■ TASK
Each record must be output exactly and in full.

■ RECORD SET
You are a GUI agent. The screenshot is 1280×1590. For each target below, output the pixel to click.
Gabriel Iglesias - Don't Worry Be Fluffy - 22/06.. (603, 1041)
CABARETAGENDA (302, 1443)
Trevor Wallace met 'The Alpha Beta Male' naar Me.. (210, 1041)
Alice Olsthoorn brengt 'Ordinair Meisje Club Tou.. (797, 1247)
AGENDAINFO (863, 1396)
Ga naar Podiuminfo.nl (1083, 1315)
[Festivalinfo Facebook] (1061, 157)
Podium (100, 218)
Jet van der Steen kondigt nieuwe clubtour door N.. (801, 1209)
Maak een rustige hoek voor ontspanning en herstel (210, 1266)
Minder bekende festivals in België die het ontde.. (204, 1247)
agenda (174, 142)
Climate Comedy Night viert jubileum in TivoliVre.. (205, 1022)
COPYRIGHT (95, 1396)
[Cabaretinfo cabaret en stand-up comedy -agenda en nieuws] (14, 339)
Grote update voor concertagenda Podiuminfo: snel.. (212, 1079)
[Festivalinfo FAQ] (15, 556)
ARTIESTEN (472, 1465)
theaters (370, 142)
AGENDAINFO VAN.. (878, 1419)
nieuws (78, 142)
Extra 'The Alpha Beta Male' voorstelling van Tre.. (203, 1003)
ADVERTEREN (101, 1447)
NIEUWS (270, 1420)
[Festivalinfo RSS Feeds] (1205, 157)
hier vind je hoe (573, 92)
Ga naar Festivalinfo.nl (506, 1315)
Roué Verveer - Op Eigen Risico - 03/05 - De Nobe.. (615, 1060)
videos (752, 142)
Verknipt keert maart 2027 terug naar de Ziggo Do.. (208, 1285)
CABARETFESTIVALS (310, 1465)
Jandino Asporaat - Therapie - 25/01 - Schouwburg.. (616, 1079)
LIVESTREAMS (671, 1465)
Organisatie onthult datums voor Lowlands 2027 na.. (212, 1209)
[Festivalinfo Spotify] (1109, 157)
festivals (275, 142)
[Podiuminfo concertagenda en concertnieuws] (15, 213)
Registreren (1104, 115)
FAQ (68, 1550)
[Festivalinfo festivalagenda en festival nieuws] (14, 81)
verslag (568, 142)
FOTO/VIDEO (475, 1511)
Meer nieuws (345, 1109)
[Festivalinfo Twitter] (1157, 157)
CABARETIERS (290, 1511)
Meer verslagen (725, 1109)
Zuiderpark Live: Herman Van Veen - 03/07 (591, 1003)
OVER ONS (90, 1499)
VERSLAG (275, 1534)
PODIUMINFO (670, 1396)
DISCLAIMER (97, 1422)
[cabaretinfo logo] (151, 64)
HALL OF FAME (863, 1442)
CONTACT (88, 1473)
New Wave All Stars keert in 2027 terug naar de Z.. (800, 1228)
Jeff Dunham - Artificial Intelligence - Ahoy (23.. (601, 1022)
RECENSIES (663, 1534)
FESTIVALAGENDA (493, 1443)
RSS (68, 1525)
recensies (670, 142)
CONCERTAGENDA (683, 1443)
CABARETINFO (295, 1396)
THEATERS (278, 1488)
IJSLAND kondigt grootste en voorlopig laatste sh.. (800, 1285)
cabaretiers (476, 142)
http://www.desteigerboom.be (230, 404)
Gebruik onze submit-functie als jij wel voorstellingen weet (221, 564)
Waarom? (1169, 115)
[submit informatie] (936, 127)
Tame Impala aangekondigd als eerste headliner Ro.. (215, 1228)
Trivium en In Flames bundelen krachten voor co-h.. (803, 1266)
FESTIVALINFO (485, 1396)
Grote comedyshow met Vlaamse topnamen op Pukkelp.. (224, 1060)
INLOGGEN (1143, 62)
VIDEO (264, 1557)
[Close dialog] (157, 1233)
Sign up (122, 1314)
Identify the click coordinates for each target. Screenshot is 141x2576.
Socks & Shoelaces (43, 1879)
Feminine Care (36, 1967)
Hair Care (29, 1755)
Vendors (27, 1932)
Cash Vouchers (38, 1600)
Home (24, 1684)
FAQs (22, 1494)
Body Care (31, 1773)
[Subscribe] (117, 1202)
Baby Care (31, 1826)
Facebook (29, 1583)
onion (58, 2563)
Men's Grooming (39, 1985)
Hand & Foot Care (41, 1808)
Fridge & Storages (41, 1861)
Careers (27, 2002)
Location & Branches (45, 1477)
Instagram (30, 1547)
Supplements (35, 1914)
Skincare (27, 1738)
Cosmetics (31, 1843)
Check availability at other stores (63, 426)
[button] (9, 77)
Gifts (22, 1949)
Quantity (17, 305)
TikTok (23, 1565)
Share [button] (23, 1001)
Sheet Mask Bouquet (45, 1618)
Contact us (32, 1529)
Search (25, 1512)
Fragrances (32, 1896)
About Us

■ OUTPUT FOR THIS TASK
You are a GUI agent. The screenshot is 1280×1590. For each target below, output the pixel to click.
Gabriel Iglesias - Don't Worry Be Fluffy - 22/06.. (603, 1041)
CABARETAGENDA (302, 1443)
Trevor Wallace met 'The Alpha Beta Male' naar Me.. (210, 1041)
Alice Olsthoorn brengt 'Ordinair Meisje Club Tou.. (797, 1247)
AGENDAINFO (863, 1396)
Ga naar Podiuminfo.nl (1083, 1315)
[Festivalinfo Facebook] (1061, 157)
Podium (100, 218)
Jet van der Steen kondigt nieuwe clubtour door N.. (801, 1209)
Maak een rustige hoek voor ontspanning en herstel (210, 1266)
Minder bekende festivals in België die het ontde.. (204, 1247)
agenda (174, 142)
Climate Comedy Night viert jubileum in TivoliVre.. (205, 1022)
COPYRIGHT (95, 1396)
[Cabaretinfo cabaret en stand-up comedy -agenda en nieuws] (14, 339)
Grote update voor concertagenda Podiuminfo: snel.. (212, 1079)
[Festivalinfo FAQ] (15, 556)
ARTIESTEN (472, 1465)
theaters (370, 142)
AGENDAINFO VAN.. (878, 1419)
nieuws (78, 142)
Extra 'The Alpha Beta Male' voorstelling van Tre.. (203, 1003)
ADVERTEREN (101, 1447)
NIEUWS (270, 1420)
[Festivalinfo RSS Feeds] (1205, 157)
hier vind je hoe (573, 92)
Ga naar Festivalinfo.nl (506, 1315)
Roué Verveer - Op Eigen Risico - 03/05 - De Nobe.. (615, 1060)
videos (752, 142)
Verknipt keert maart 2027 terug naar de Ziggo Do.. (208, 1285)
CABARETFESTIVALS (310, 1465)
Jandino Asporaat - Therapie - 25/01 - Schouwburg.. (616, 1079)
LIVESTREAMS (671, 1465)
Organisatie onthult datums voor Lowlands 2027 na.. (212, 1209)
[Festivalinfo Spotify] (1109, 157)
festivals (275, 142)
[Podiuminfo concertagenda en concertnieuws] (15, 213)
Registreren (1104, 115)
FAQ (68, 1550)
[Festivalinfo festivalagenda en festival nieuws] (14, 81)
verslag (568, 142)
FOTO/VIDEO (475, 1511)
Meer nieuws (345, 1109)
[Festivalinfo Twitter] (1157, 157)
CABARETIERS (290, 1511)
Meer verslagen (725, 1109)
Zuiderpark Live: Herman Van Veen - 03/07 (591, 1003)
OVER ONS (90, 1499)
VERSLAG (275, 1534)
PODIUMINFO (670, 1396)
DISCLAIMER (97, 1422)
[cabaretinfo logo] (151, 64)
HALL OF FAME (863, 1442)
CONTACT (88, 1473)
New Wave All Stars keert in 2027 terug naar de Z.. (800, 1228)
Jeff Dunham - Artificial Intelligence - Ahoy (23.. (601, 1022)
RECENSIES (663, 1534)
FESTIVALAGENDA (493, 1443)
RSS (68, 1525)
recensies (670, 142)
CONCERTAGENDA (683, 1443)
CABARETINFO (295, 1396)
THEATERS (278, 1488)
IJSLAND kondigt grootste en voorlopig laatste sh.. (800, 1285)
cabaretiers (476, 142)
http://www.desteigerboom.be (230, 404)
Gebruik onze submit-functie als jij wel voorstellingen weet (221, 564)
Waarom? (1169, 115)
[submit informatie] (936, 127)
Tame Impala aangekondigd als eerste headliner Ro.. (215, 1228)
Trivium en In Flames bundelen krachten voor co-h.. (803, 1266)
FESTIVALINFO (485, 1396)
Grote comedyshow met Vlaamse topnamen op Pukkelp.. (224, 1060)
INLOGGEN (1143, 62)
VIDEO (264, 1557)
[Close dialog] (157, 1233)
Sign up (122, 1314)
Identify the click coordinates for each target. Screenshot is 141x2576.
Socks & Shoelaces (43, 1879)
Feminine Care (36, 1967)
Hair Care (29, 1755)
Vendors (27, 1932)
Cash Vouchers (38, 1600)
Home (24, 1684)
FAQs (22, 1494)
Body Care (31, 1773)
[Subscribe] (117, 1202)
Baby Care (31, 1826)
Facebook (29, 1583)
onion (58, 2563)
Men's Grooming (39, 1985)
Hand & Foot Care (41, 1808)
Fridge & Storages (41, 1861)
Careers (27, 2002)
Location & Branches (45, 1477)
Instagram (30, 1547)
Supplements (35, 1914)
Skincare (27, 1738)
Cosmetics (31, 1843)
Check availability at other stores (63, 426)
[button] (9, 77)
Gifts (22, 1949)
Quantity (17, 305)
TikTok (23, 1565)
Share [button] (23, 1001)
Sheet Mask Bouquet (45, 1618)
Contact us (32, 1529)
Search (25, 1512)
Fragrances (32, 1896)
About Us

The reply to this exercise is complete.